What is a Settlement Agreement? A settlement agreement is where an employee agrees to waive their right to bring legal action against their employer. This is more often than not in exchange for a settlement payment.
A Settlement Agreement is often used in a redundancy arrangement. But it should be noted that redundancy and settlement agreements are NOT the same thing – though they are related.
You might have been offered a settlement agreement, or you may be an employer considering your options ahead of a redundancy situation.
In all cases involving Redundancy or Settlement Agreements, it is always worth seeking advice from an Employment Solicitor Near Me.
So, let’s start from the beginning…
What Constitutes Redundancy?
In its simplest form, redundancy is where the needs of the employer for a work of a specific type has reduced to the point where they don’t need as many staff as they previously did.
OR it can mean the employer is closing a workplace, and the staff who work there will be asked to relocate. If they’re not able to do so, whatever that reason may be – then they could be made redundant.
The key here is that any employer that finds themselves in a redundancy situation MUST go through a fair redundancy procedure before making any decisions on redundancy.
That could include applying fair selection criteria, consulting with employees, explaining the reasons, exploring whether there might be alternative options, and allowing employees to appeal against their redundancy.
The reality is this can be a difficult situation for employers to manage. It’s time-consuming, involves A LOT of administration, and it’s not conducive to good morale.
Hence why many employers will offer a settlement agreement as an alternative to going through the process of redundancy…
Should I Be Offered Or Accept A Settlement Agreement Instead Of Redundancy?
It’s a valid consideration.
Since one of the most important factors in a settlement agreement is that the employee waives the right to progress through a fair redundancy procedure in exchange for a settlement fee.
The positives of a settlement agreement are obvious.

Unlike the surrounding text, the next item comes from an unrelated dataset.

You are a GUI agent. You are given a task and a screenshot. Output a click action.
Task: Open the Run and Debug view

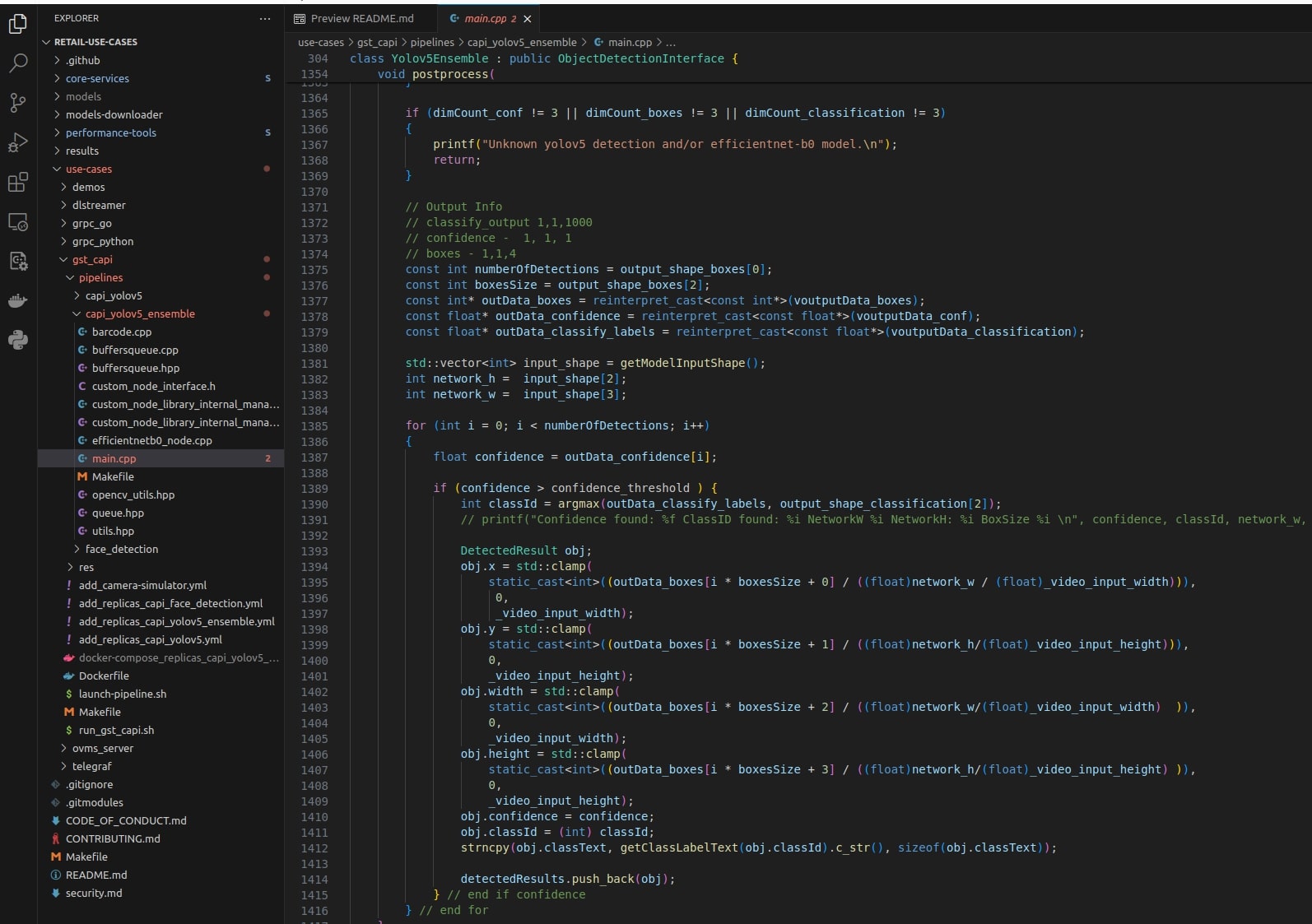tap(18, 142)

The employee gets more money, and the employer can spend more time running their business. Avoiding having to go through the redundancy process where one or both parties might become agitated is beneficial.

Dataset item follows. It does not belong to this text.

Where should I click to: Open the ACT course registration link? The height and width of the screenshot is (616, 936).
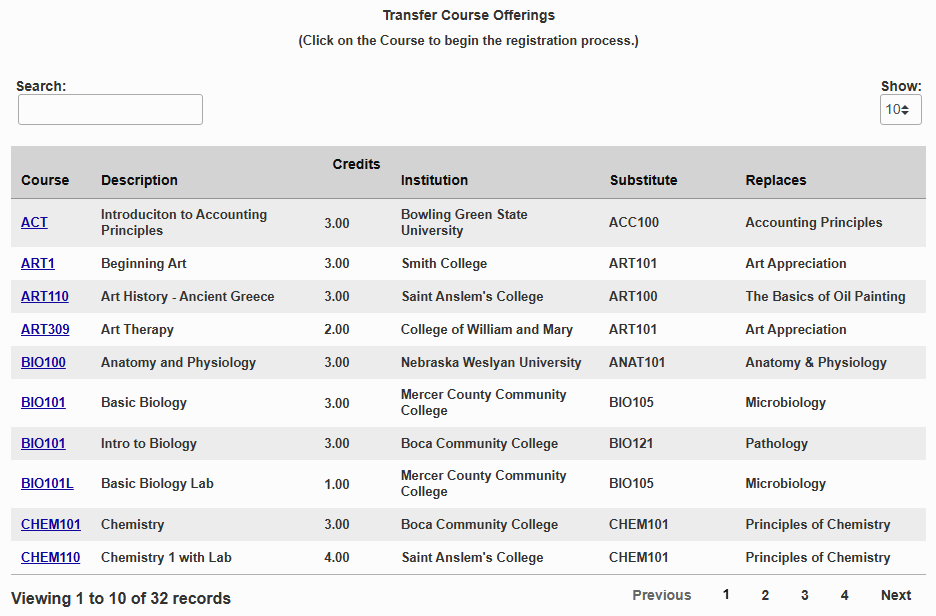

You should know, though, that the employee DOES NOT have to accept the settlement agreement – if they refuse, the employer still has the option to press ahead with the redundancy process.
In this instance, it would be advisable to seek legal advice. To ensure that the procedure has been conducted fairly or whether there might be the potential for an unfair dismissal claim.

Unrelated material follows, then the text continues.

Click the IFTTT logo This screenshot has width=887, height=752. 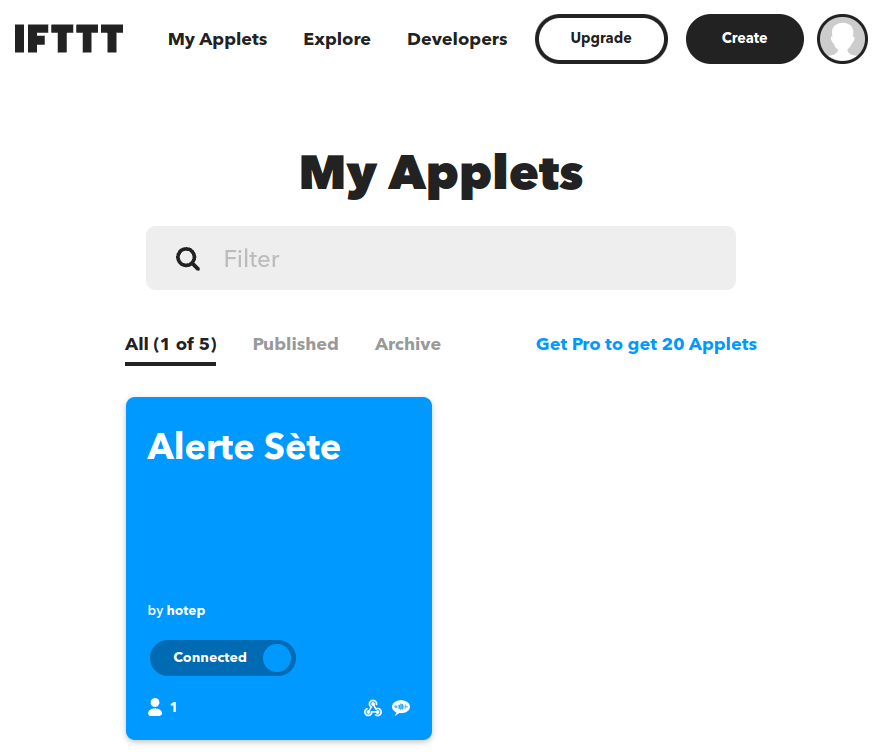coord(69,39)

It might be preferable for the employee to accept the settlement agreement for several reasons:
- The financial settlement is likely to be higher than they’d get through redundancy
- It allows them to finalise the process quicker and move on with their next opportunity
- It allows for the process to be conducted in a civil and agreeable manner
Can An Employee Request A Settlement Agreement?
It’s unusual because the suggestion usually comes from the employer. But, an employee is perfectly entitled to ask their employer to engage in a protected discussion over a settlement agreement.
It might be prudent for some employees to do so if they know that restructuring is on the horizon. Especially if they know that their position might be vulnerable.